The AMD ROCm development platform

The AMD Radeon Open Compute (ROCm) platform is a software stack for programming and running of programs on GPUs. The ROCm platform has support for different programming models such as heterogeneous interface for portability (HIP), offloading to GPU with OpenMP directives, and the SYCL programming model.

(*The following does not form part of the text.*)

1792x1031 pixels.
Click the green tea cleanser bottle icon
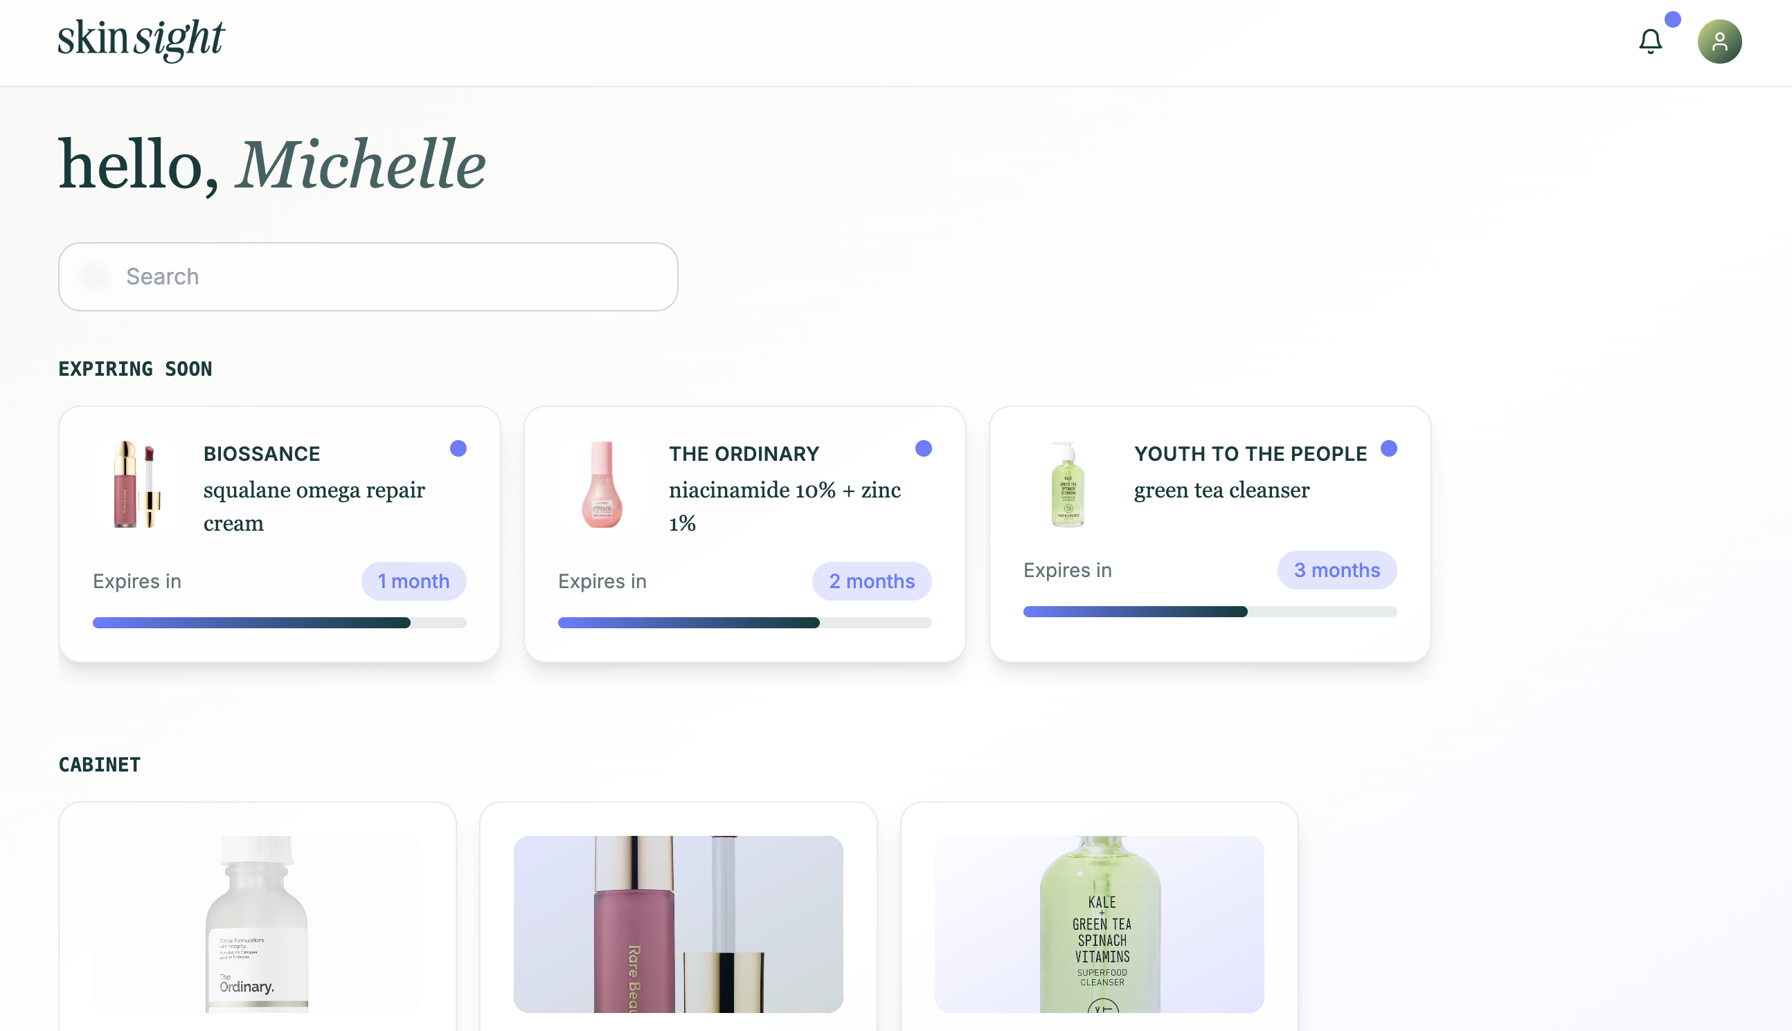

Programs on Dardel are installed using a specific Cray Parallel Environment (CPE). The main version of the Cray Parallel Environment on Dardel is currently 23.12 which can be loaded with

ml PDC/23.12

To load the ROCm module version 5.7.0 and set the accelerator target to amd-gfx90a (AMD MI250X GPU)

ml rocm/5.7.0
ml craype-accel-amd-gfx90a

Programs can then be built with different toolchains (Cray, Gnu, AOCC), as are available in the different versions of the Cray Programming Environments Compilers and libraries.

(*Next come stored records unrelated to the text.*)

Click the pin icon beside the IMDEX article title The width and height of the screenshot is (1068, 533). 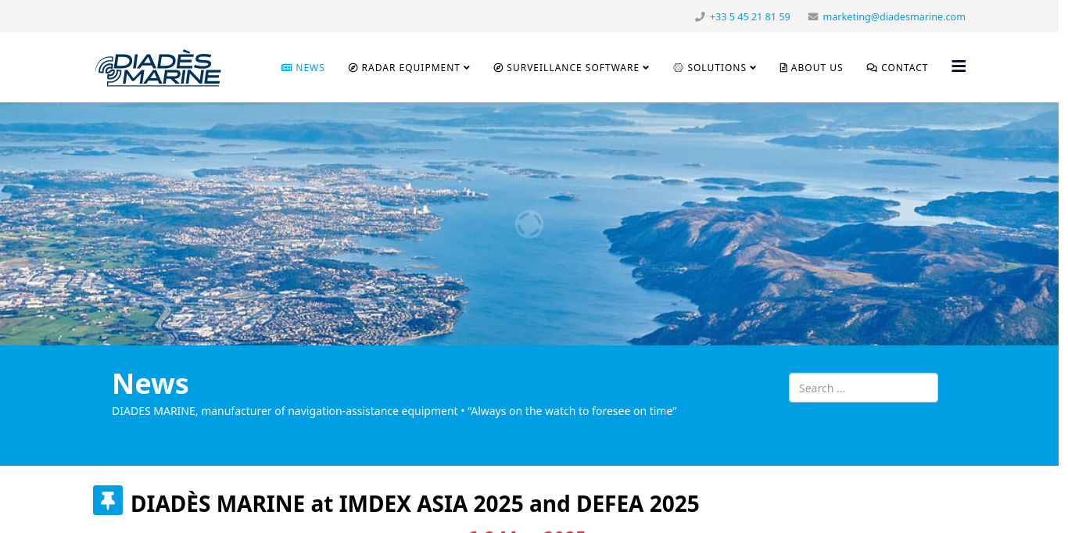click(108, 499)
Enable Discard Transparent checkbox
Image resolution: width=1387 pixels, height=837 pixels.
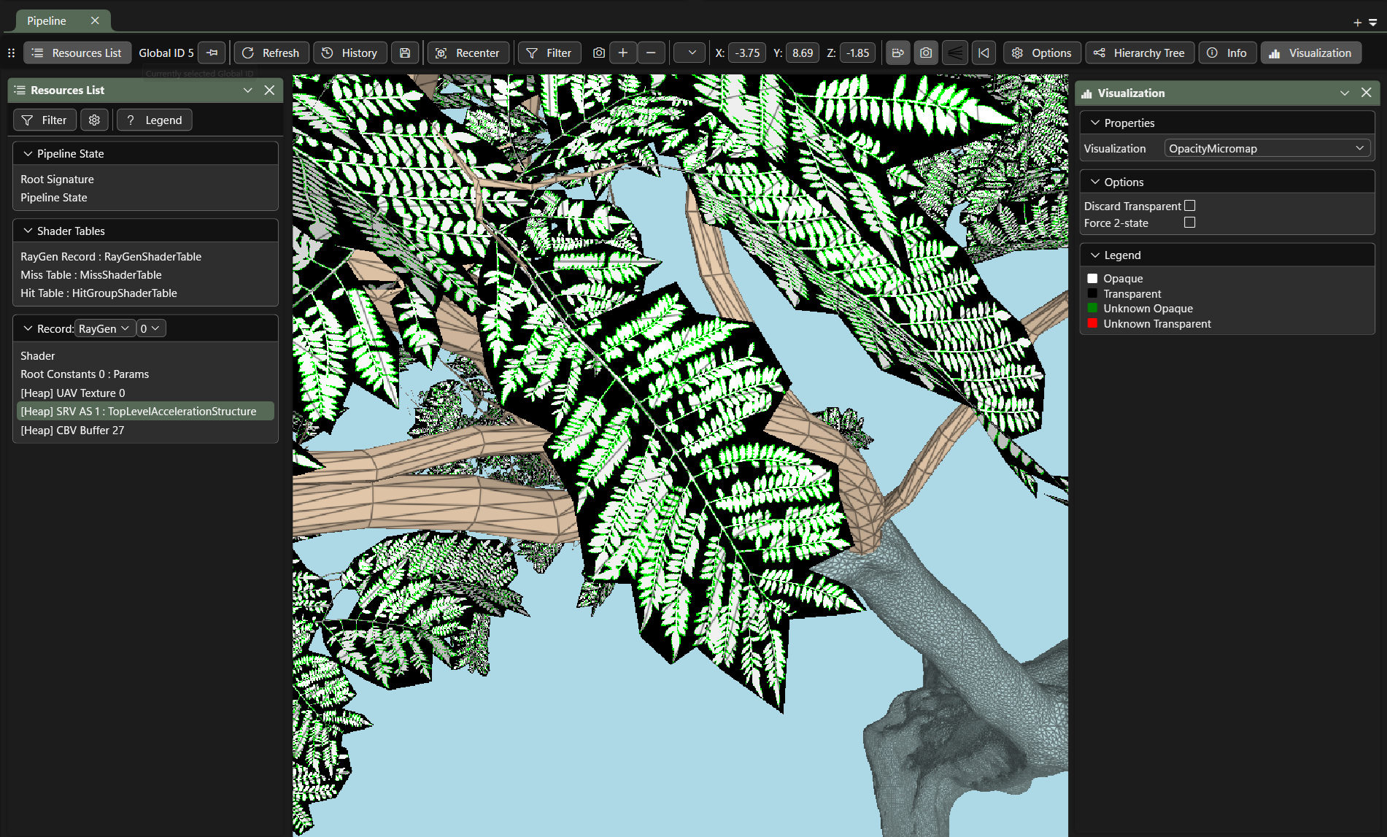(x=1189, y=206)
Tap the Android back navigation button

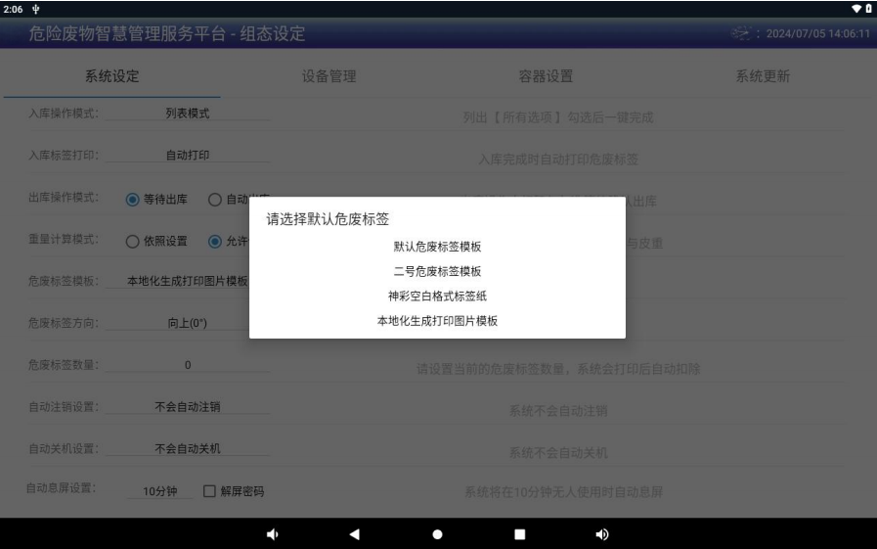[x=354, y=534]
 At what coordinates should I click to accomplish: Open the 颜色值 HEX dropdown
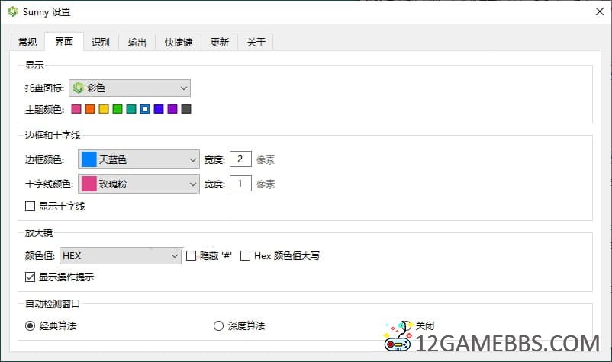121,255
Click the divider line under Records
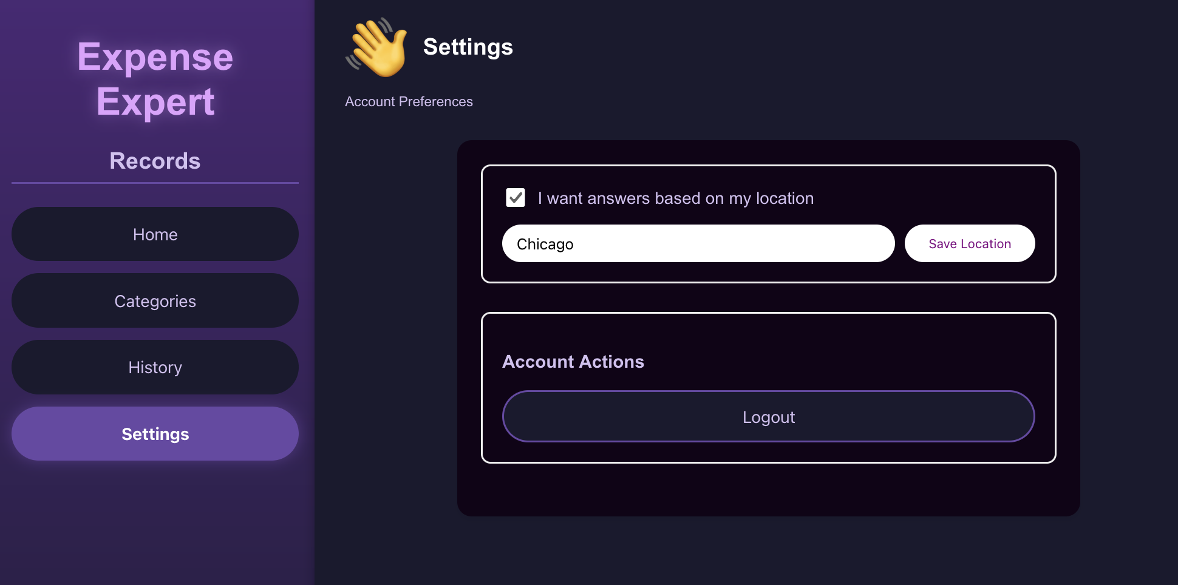The image size is (1178, 585). 155,183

For running programs as batch jobs on the GPU nodes, see job script example 6 on Job script examples.

Compiler and linker flags environment variables

For executables that are built with the compilers of the Cray Compiler Environment (CCE), verbose runtime information can be enabled with the environment variable CRAY_ACC_DEBUG which takes values 1, 2 or 3. For the highest level of information

export CRAY_ACC_DEBUG=3

Build and run examples

Example 1: Build and run a C++ code with offloading to GPU with HIP

In this example we build and test run a Hello World C++ code in which offloading to GPU is done with the heterogeneous interface for portability (HIP). The program is built with the AMD hipcc compiler.

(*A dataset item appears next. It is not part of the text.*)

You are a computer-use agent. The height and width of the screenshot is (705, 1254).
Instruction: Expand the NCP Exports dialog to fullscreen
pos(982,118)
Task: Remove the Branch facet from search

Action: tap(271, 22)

# Download the source code
wget https://raw.githubusercontent.com/PDC-support/introduction-to-pdc/master/example/hello_world_gpu.cpp

# Load the ROCm module and set the accelerator target to amd gfx90a  AMD MI250X GPU 
ml rocm/5.7.0
ml craype-accel-amd-gfx90a

# We use the AMD hipcc compiler  Check the full path of the command hipcc
which hipcc
# returns
/opt/rocm-5.7.0/bin/hipcc

# Compile the code on the login node
hipcc --offload-arch=gfx90a hello_world_gpu.cpp -o hello_world_gpu.x

# Test the code in an interactive session 
# First queue to get one GPU node reserved for 10 minutes
salloc -N 1 -t 0:10:00 -A <project name> -p gpu
# wait for a node 

# then run the program
srun -n 1 ./hello_world_gpu.x

# with program output to standard out
You can access GPU devices: 0-7
GPU 0: hello world
...

Example 2: Build and run a Fortran code with offloading to GPU with OpenMP

In this example we build and test run a Fortran program that calculates the dot product of two long vectors by means of offloading to GPU with OpenMP. The build is done within the PrgEnv-cray environment using the Cray Compiler Environment.

# Download the source code
wget https://github.com/ENCCS/openmp-gpu/raw/main/content/exercise/ex04/solution/ex04.F90

# Load the ROCm module and set the accelerator target to amd gfx90a  AMD MI250X GPU 
ml rocm/5.7.0
ml craype-accel-amd-gfx90a

# Check which compiler the compiler wrapper is pointing to
ftn --version
# returns
Cray Fortran : Version 17.0.0

# Compile the code on the login node
ftn -fopenmp ex04.F90 -o ex04.x

# Test the code in interactive session 
# First queue to get one GPU node reserved for 10 minutes
salloc -N 1 -t 0:10:00 -A <project name> -p gpu
# wait for a node 

# then run the program
srun -n 1 ./ex04.x

# with program output to standard out
The sum is:  1.25

# Alternatively  login to the node with  for example 
ssh nid002792
# where nid002792 is one of the Dardel GPU nodes 

# Load the rocm module
ml rocm/5.7.0

# then run the program
./ex04.x

# with program output to standard out
The sum is:  1.25

# For CCE build executables  enable verbose runtime information on
# the offloading to GPU with the environment variable
export CRAY_ACC_DEBUG=3

# When rerunning the program
./ex04.x

# a detailed listing of data transfer to and from the host memory to the
# device memory is displayed
ACC: Version 5.0 of HIP already initialized, runtime version 50013601
ACC: Get Device 0
...
...
ACC: End transfer (to acc 0 bytes, to host 4 bytes)
ACC:
The sum is:  1.25
ACC: __tgt_unregister_lib